(Records for the exercise)
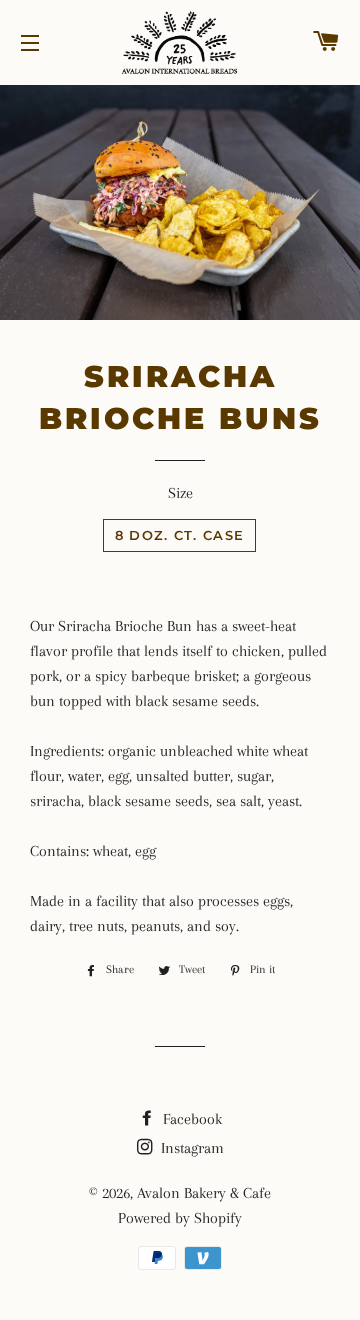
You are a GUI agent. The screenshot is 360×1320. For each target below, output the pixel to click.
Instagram (190, 1148)
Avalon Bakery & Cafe (204, 1193)
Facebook (190, 1119)
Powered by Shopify (180, 1218)
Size (180, 493)
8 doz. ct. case (180, 535)
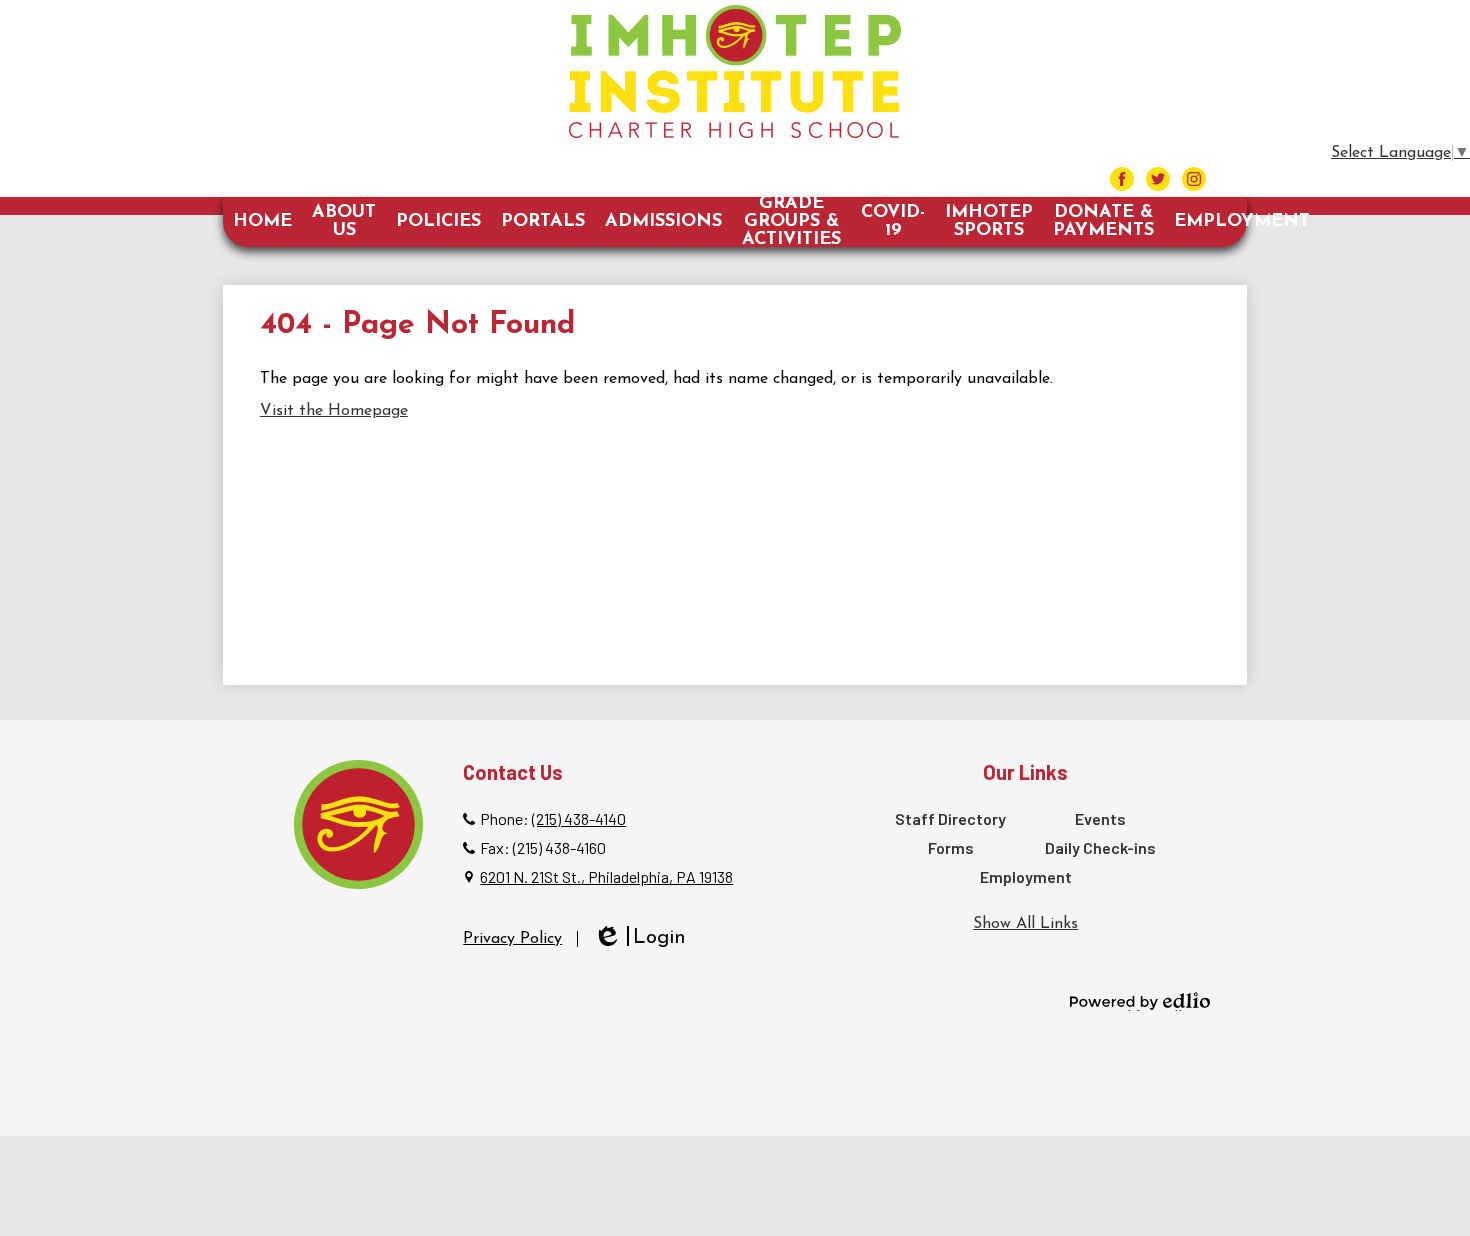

(Work order) In your answer, give every line of the listing above exactly, and do not include the images.

(Answer below)
You are a GUI agent. The screenshot is 360×1320. For each target below, output the pixel to click.
Instagram (190, 1148)
Avalon Bakery & Cafe (204, 1193)
Facebook (190, 1119)
Powered by Shopify (180, 1218)
Size (180, 493)
8 doz. ct. case (180, 535)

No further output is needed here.